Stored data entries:
● ● ● ● ● ● ●

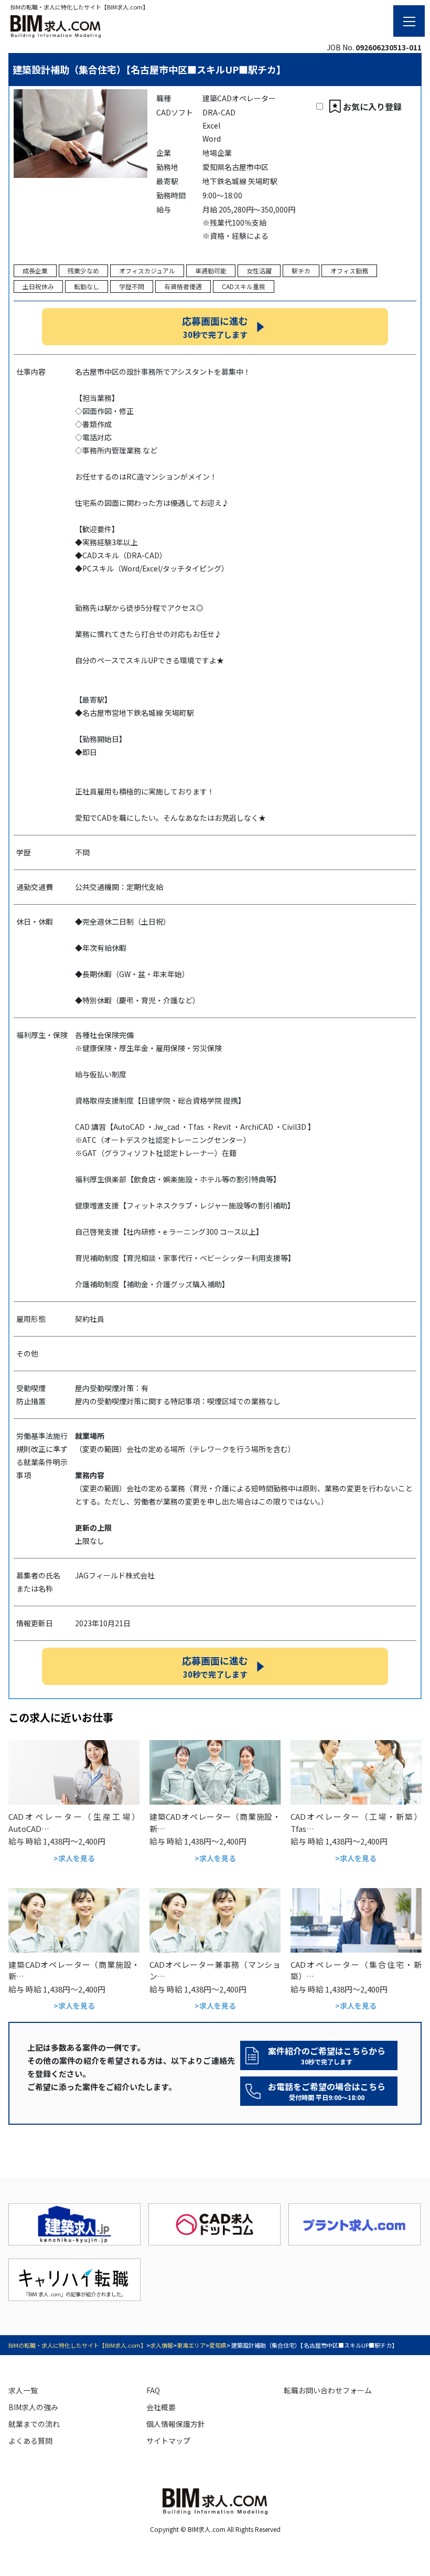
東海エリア (191, 2345)
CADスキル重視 (243, 286)
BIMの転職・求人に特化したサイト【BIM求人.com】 (77, 2345)
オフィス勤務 (349, 270)
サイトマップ (168, 2440)
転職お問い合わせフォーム (328, 2390)
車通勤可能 (211, 270)
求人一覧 (23, 2390)
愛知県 (218, 2345)
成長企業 (35, 270)
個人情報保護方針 (175, 2424)
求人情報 (161, 2345)
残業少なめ (83, 270)
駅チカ (301, 270)
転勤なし (86, 286)
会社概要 (161, 2407)
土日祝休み (38, 286)
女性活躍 (259, 270)
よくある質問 (30, 2440)
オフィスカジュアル (147, 270)
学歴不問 (131, 286)
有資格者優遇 (183, 286)
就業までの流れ (34, 2424)
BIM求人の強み (33, 2407)
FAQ (153, 2390)
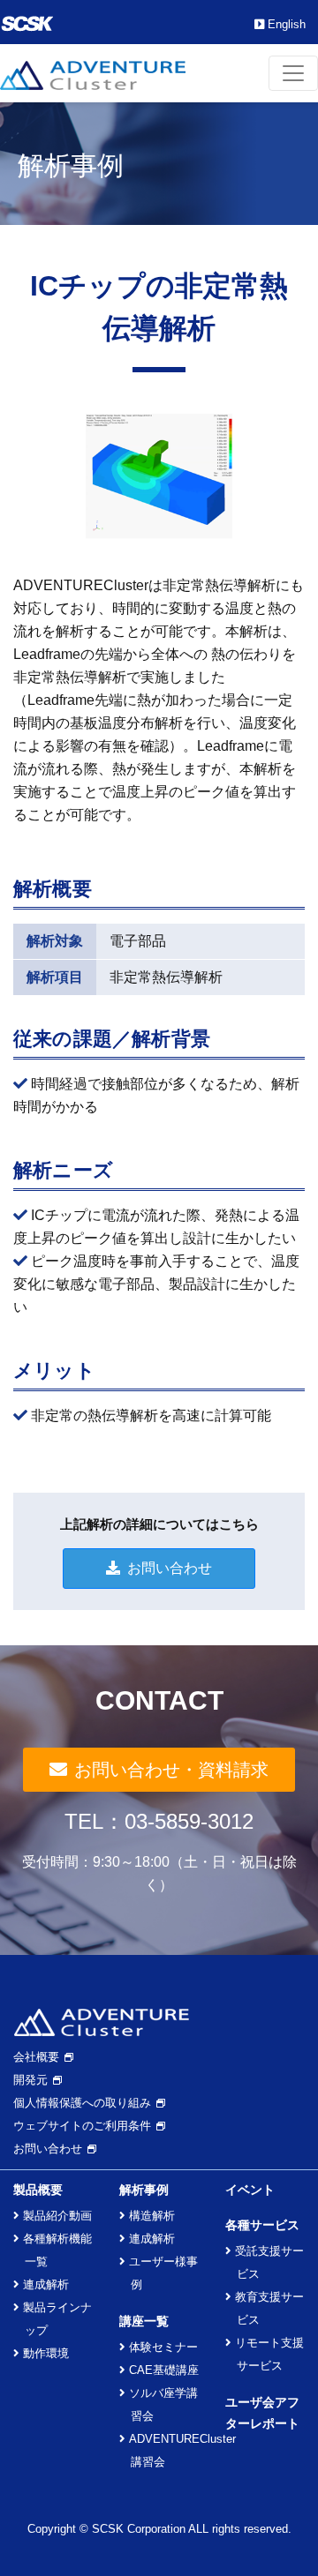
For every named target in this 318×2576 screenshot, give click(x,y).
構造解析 (152, 2215)
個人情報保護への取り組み (82, 2102)
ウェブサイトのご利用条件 (82, 2125)
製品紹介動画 (57, 2215)
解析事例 (144, 2190)
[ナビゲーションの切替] (293, 73)
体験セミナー (163, 2347)
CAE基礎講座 (164, 2370)
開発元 (30, 2079)
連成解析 (46, 2284)
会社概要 (36, 2056)
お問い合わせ (169, 1568)
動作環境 (46, 2353)
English (287, 24)
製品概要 (38, 2190)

● ● ● ● ● ● ●

Task prompt »
Retype the entries verbatim and drop the pictures.

Solution for this exercise »
東海エリア (191, 2345)
CADスキル重視 (243, 286)
BIMの転職・求人に特化したサイト【BIM求人.com】 (77, 2345)
オフィス勤務 (349, 270)
サイトマップ (168, 2440)
転職お問い合わせフォーム (328, 2390)
車通勤可能 (211, 270)
求人一覧 (23, 2390)
愛知県 (218, 2345)
成長企業 (35, 270)
個人情報保護方針 (175, 2424)
求人情報 (161, 2345)
残業少なめ (83, 270)
駅チカ (301, 270)
転勤なし (86, 286)
会社概要 (161, 2407)
土日祝休み (38, 286)
女性活躍 (259, 270)
よくある質問 (30, 2440)
オフィスカジュアル (147, 270)
学歴不問 (131, 286)
有資格者優遇 (183, 286)
就業までの流れ (34, 2424)
BIM求人の強み (33, 2407)
FAQ (153, 2390)
For every named target in this 318×2576 screenshot, give click(x,y).
構造解析 (152, 2215)
個人情報保護への取り組み (82, 2102)
ウェブサイトのご利用条件 (82, 2125)
製品紹介動画 (57, 2215)
解析事例 (144, 2190)
[ナビゲーションの切替] (293, 73)
体験セミナー (163, 2347)
CAE基礎講座 (164, 2370)
開発元 (30, 2079)
連成解析 (46, 2284)
会社概要 (36, 2056)
お問い合わせ (169, 1568)
動作環境 (46, 2353)
English (287, 24)
製品概要 (38, 2190)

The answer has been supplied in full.